# [DATASET RECORDS]
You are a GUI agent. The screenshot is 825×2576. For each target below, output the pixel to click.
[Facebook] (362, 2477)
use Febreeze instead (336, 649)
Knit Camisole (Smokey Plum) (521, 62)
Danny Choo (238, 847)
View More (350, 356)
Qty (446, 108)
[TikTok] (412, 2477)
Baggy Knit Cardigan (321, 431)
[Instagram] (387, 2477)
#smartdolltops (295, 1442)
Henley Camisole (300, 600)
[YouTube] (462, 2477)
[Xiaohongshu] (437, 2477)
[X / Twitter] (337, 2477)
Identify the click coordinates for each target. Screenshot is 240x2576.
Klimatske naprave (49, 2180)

* * *

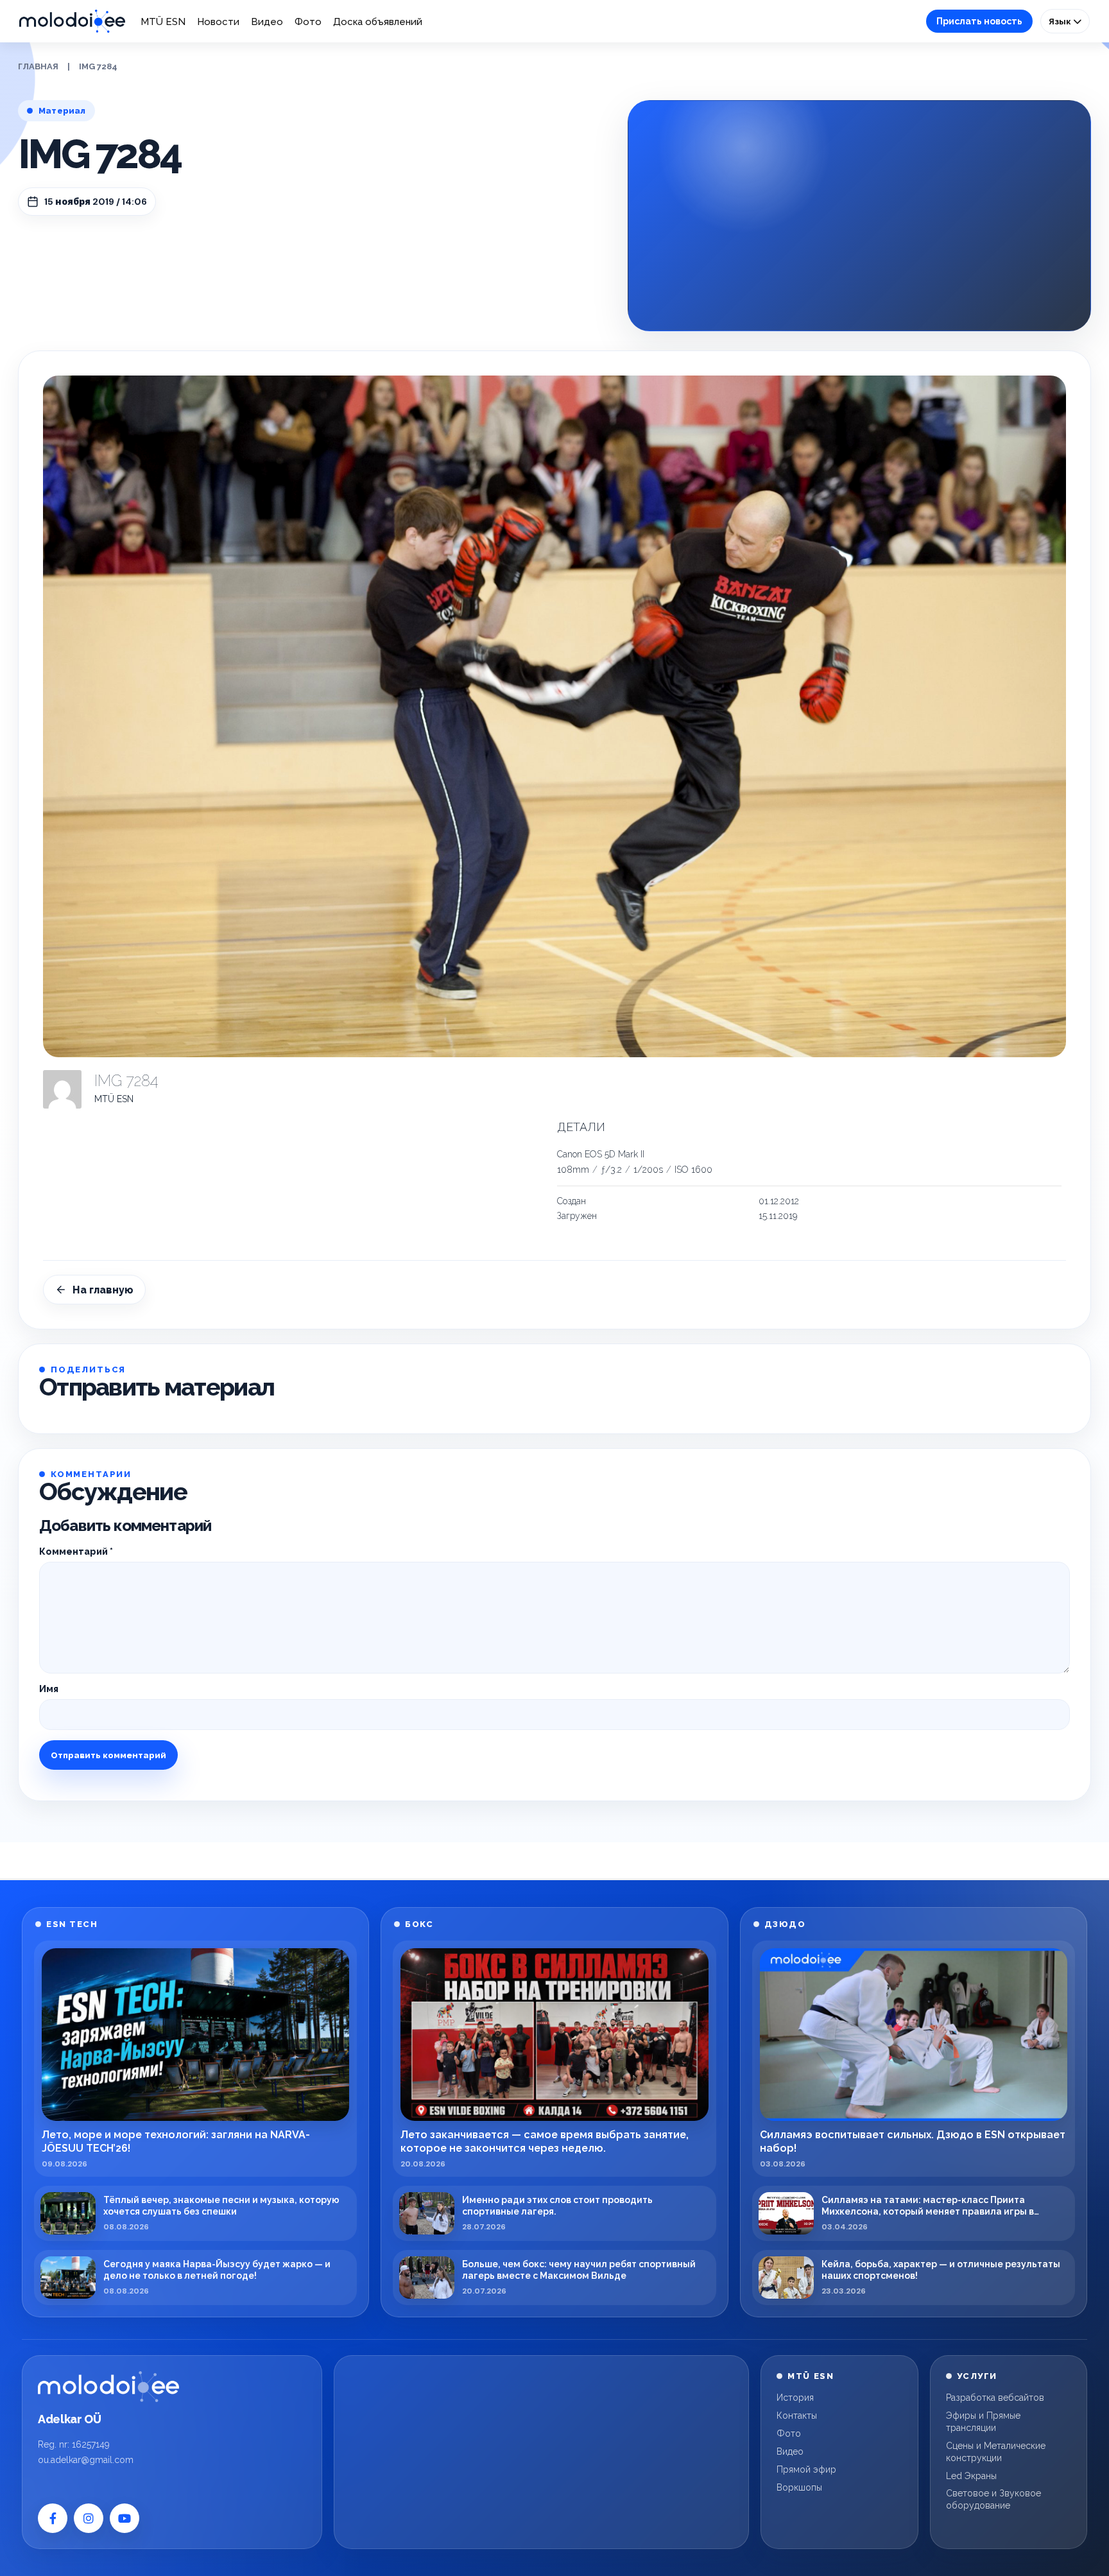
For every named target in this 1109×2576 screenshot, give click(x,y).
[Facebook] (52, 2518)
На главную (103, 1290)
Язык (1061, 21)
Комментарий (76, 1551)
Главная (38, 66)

* * *

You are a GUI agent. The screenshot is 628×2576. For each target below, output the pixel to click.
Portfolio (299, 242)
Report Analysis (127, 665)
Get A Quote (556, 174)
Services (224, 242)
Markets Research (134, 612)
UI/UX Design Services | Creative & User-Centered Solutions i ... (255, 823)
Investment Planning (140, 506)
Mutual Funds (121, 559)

# [YOUR GOAL]
Above are the records; from them, give again exactly the lines from the one containing "use Febreeze instead (336, 649)" through the one containing "[YouTube] (462, 2477)", both included.

# [ANSWER TO THIS PROBLEM]
use Febreeze instead (336, 649)
Knit Camisole (Smokey Plum) (521, 62)
Danny Choo (238, 847)
View More (350, 356)
Qty (446, 108)
[TikTok] (412, 2477)
Baggy Knit Cardigan (321, 431)
[Instagram] (387, 2477)
#smartdolltops (295, 1442)
Henley Camisole (300, 600)
[YouTube] (462, 2477)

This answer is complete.